-------- Provided data

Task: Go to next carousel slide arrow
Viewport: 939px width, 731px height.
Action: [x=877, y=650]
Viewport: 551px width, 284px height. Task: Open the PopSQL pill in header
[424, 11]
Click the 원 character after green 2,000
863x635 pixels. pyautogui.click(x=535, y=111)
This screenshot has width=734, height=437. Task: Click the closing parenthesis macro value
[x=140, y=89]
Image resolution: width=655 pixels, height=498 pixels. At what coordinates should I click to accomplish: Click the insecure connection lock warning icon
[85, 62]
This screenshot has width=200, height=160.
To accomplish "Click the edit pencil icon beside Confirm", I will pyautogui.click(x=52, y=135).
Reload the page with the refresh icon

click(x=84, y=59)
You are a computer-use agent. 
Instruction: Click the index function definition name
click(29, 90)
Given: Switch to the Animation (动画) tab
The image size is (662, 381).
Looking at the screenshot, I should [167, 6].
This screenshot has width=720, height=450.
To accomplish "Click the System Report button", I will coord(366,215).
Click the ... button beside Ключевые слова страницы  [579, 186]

----------------
-------- Provided data

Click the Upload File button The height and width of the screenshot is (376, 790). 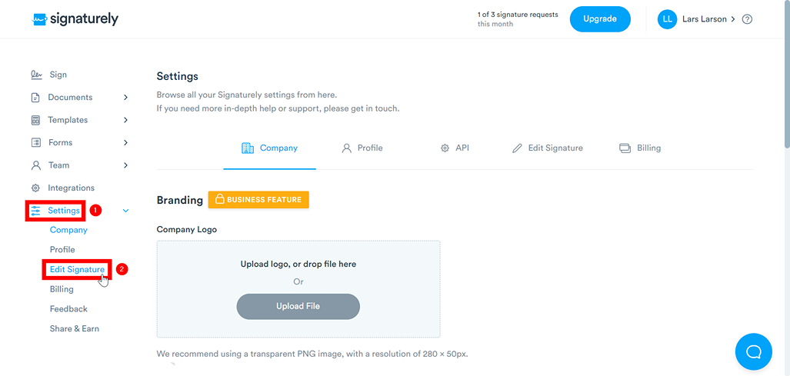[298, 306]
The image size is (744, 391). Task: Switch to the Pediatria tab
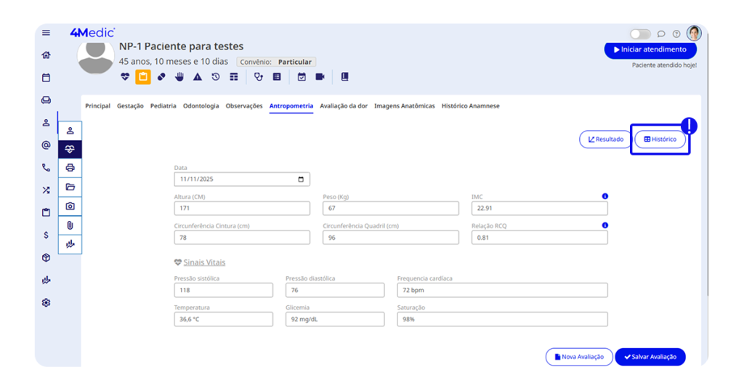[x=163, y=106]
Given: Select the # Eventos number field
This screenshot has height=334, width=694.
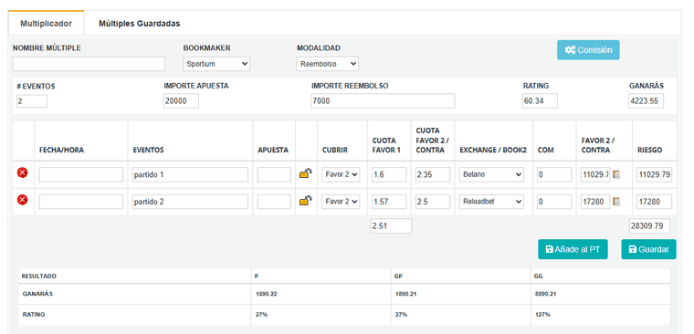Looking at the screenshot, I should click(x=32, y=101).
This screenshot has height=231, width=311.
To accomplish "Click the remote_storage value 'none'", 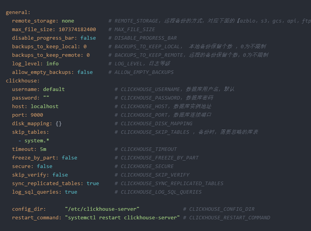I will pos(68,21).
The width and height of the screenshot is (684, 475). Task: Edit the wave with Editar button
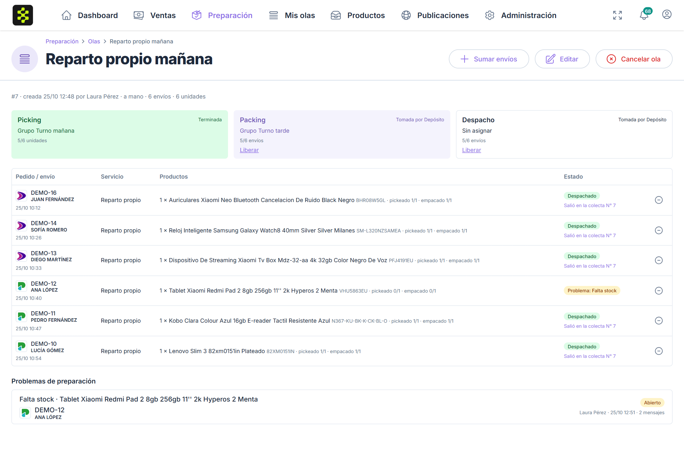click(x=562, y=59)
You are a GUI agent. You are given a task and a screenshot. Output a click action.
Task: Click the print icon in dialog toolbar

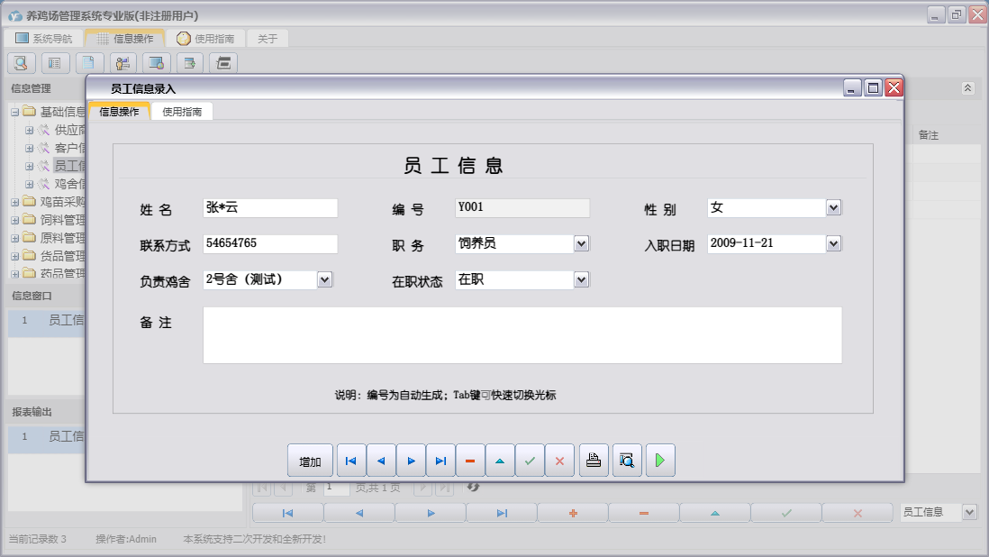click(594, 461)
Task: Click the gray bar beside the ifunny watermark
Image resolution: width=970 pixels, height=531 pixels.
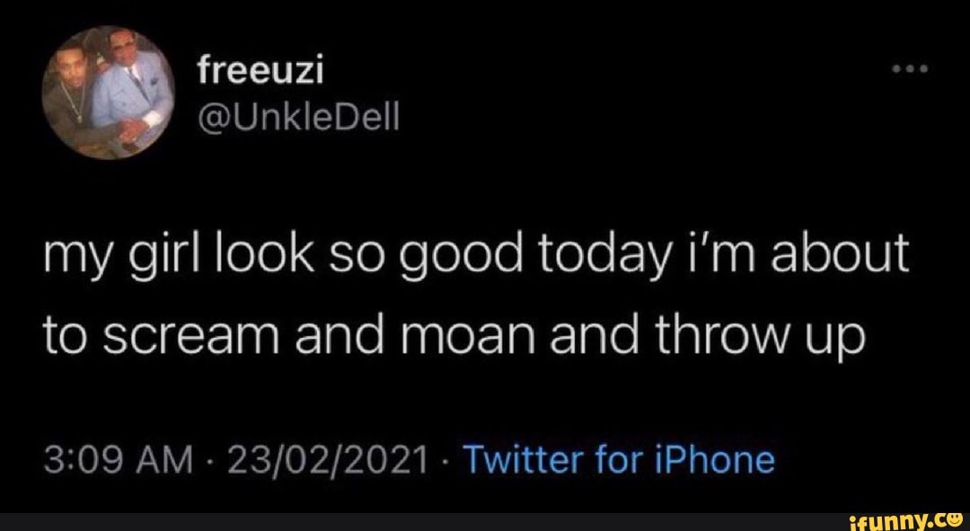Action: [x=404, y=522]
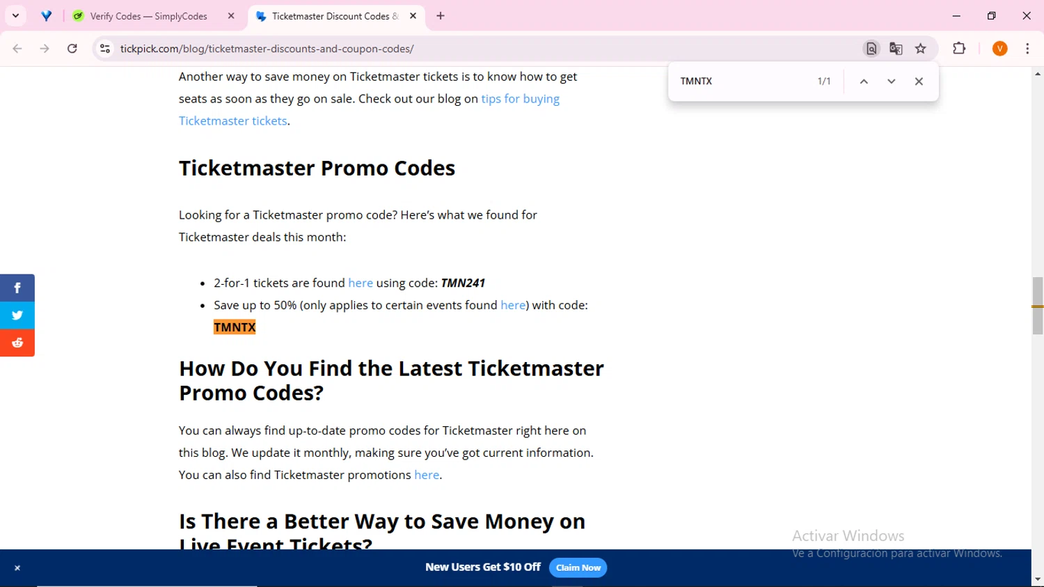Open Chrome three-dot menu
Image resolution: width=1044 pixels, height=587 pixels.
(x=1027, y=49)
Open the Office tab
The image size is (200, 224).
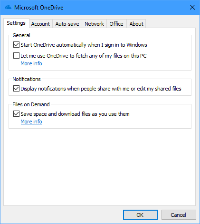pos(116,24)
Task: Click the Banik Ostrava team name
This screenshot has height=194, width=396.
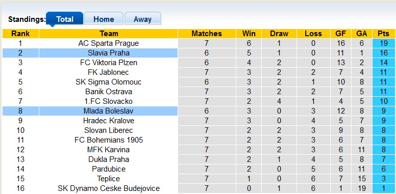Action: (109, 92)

----------------
-------- Provided data

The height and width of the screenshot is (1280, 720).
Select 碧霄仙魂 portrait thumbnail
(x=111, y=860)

----------------

### Problem description
Leave the pictures out. Output, exactly, the lines of the material above starting at the line containing "The width and" and ending at the line containing "Open the Office tab".

### Reply to the exercise
The width and height of the screenshot is (684, 475). Task: Edit the wave with Editar button
click(x=562, y=59)
You are a GUI agent. You are given a task and a screenshot. Output a click action.
Task: Click the print icon in dialog toolbar

click(594, 461)
Task: Click the gray bar beside the ifunny watermark
Image resolution: width=970 pixels, height=531 pixels.
Action: [x=404, y=522]
Open Chrome three-dot menu
Image resolution: width=1044 pixels, height=587 pixels.
(x=1027, y=49)
Open the Office tab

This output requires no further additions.